*** Block opens ***
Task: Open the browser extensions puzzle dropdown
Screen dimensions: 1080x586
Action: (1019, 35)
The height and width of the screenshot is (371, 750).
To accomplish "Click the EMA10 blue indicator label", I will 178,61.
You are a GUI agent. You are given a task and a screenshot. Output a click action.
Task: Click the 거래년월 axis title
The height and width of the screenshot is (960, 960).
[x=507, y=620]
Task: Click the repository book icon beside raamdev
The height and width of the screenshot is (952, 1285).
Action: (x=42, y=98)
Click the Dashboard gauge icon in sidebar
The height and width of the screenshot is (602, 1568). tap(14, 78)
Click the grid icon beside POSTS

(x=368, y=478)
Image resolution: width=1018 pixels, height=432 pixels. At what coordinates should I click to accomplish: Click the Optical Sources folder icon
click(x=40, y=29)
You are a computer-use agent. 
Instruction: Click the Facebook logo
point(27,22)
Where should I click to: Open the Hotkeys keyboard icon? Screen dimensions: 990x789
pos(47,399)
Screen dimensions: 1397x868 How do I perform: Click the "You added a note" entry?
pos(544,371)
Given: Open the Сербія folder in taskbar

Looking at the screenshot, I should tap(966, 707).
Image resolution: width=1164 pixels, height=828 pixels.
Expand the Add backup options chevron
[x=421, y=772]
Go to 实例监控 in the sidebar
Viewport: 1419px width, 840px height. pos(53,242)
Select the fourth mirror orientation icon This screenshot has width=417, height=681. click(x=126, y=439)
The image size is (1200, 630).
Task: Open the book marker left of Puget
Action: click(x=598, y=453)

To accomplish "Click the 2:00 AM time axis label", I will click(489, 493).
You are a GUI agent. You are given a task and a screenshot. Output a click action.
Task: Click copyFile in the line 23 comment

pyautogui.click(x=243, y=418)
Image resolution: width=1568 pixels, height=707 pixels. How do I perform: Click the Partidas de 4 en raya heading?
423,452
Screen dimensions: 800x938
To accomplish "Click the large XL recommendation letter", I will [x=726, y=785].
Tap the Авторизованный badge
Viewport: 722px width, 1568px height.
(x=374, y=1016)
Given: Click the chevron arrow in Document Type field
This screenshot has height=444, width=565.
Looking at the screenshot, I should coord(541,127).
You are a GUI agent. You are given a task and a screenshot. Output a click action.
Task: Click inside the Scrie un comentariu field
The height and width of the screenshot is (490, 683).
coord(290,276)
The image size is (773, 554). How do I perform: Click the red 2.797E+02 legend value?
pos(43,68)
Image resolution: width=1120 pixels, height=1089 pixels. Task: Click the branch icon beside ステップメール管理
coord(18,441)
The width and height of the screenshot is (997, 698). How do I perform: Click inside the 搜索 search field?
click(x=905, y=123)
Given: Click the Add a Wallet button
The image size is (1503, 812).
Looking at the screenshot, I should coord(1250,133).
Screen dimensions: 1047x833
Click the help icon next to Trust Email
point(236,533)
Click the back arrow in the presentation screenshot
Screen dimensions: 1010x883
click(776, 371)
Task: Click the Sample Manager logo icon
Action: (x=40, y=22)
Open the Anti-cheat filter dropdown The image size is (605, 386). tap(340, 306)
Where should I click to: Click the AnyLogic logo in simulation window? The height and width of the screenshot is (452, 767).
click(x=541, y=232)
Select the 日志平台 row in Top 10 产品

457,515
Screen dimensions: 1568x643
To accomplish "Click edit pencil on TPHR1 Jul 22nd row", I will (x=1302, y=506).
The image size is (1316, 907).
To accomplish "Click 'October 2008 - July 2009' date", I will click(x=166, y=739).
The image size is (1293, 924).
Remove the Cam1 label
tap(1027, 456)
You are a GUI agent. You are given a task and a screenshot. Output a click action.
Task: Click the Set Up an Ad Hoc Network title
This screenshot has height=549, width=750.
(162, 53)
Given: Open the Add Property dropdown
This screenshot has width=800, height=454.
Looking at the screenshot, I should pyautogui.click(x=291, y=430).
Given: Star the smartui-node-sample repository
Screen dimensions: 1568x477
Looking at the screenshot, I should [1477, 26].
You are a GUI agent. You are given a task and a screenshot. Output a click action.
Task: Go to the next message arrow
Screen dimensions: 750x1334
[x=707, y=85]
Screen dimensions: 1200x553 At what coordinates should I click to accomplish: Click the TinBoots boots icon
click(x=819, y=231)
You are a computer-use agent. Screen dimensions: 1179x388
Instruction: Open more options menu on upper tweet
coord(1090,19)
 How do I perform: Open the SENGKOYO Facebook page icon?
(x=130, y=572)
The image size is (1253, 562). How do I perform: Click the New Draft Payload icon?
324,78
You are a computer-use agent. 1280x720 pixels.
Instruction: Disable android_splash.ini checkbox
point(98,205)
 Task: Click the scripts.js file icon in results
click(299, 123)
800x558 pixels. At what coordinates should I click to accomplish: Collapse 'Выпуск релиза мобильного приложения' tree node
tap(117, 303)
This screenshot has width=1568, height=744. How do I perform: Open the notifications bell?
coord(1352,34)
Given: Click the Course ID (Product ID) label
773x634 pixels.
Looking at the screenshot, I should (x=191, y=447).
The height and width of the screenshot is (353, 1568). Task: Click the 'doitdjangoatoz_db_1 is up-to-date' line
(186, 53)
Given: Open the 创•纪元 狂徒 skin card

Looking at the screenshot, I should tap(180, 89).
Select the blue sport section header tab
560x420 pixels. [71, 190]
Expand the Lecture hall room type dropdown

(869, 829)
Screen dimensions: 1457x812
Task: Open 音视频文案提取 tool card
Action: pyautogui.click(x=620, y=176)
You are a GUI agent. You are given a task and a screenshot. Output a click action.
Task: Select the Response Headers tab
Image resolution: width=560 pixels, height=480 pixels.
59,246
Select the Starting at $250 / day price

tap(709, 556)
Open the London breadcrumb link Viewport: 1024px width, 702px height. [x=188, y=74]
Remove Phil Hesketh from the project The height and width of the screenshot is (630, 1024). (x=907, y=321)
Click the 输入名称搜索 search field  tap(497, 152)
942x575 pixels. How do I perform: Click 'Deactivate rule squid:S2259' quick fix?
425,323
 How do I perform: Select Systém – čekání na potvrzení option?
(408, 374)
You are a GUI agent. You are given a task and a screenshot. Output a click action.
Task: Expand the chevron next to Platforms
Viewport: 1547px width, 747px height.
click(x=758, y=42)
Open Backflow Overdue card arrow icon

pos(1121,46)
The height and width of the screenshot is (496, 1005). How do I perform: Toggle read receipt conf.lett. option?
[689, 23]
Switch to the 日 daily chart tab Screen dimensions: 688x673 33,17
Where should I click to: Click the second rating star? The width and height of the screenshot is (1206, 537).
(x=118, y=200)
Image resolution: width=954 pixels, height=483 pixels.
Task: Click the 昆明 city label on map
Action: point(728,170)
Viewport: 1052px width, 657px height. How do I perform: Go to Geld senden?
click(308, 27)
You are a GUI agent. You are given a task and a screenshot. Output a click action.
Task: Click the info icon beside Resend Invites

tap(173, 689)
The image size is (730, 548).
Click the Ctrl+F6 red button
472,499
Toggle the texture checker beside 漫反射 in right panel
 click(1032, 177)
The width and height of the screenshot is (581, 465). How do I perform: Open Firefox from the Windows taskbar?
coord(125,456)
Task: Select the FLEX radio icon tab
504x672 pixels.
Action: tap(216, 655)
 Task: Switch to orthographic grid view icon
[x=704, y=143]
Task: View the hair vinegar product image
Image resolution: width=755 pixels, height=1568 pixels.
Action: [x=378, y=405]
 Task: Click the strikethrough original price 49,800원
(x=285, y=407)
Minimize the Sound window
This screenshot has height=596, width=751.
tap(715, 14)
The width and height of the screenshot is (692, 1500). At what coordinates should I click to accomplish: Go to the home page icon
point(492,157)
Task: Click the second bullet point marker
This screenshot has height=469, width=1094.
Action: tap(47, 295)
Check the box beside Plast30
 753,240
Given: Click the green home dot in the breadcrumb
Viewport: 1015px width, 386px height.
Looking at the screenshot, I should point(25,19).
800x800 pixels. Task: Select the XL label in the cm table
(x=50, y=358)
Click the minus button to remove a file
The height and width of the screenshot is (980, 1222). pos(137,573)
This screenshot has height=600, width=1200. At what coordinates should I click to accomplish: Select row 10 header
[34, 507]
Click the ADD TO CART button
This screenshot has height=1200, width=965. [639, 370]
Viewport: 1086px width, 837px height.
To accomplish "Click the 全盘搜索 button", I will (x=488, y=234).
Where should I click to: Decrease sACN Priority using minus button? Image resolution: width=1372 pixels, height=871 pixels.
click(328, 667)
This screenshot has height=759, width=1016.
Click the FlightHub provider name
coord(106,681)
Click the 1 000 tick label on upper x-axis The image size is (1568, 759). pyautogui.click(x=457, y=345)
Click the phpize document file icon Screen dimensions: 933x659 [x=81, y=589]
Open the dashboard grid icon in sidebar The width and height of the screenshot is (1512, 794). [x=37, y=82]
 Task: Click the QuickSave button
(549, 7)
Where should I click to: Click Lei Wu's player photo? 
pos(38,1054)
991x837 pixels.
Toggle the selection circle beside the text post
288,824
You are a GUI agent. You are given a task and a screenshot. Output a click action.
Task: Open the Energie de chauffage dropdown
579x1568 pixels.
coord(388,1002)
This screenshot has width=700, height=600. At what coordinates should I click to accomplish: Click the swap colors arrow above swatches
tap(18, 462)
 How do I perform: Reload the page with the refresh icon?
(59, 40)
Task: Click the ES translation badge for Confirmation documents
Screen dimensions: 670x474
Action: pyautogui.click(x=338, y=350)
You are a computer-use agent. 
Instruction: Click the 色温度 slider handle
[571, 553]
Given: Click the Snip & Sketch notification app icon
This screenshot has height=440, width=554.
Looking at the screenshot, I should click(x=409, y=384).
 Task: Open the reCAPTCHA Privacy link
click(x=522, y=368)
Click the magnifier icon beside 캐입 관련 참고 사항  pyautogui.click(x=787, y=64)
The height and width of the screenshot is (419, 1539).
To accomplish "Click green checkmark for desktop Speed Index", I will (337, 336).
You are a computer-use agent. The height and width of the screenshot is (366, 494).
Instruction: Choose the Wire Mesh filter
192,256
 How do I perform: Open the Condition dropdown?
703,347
*** Block closes ***
→ Exercise objective: Find and copy each line of the material that holds the word "repository".

→ Response box:
Task: Click the repository book icon beside raamdev
Given: Star the smartui-node-sample repository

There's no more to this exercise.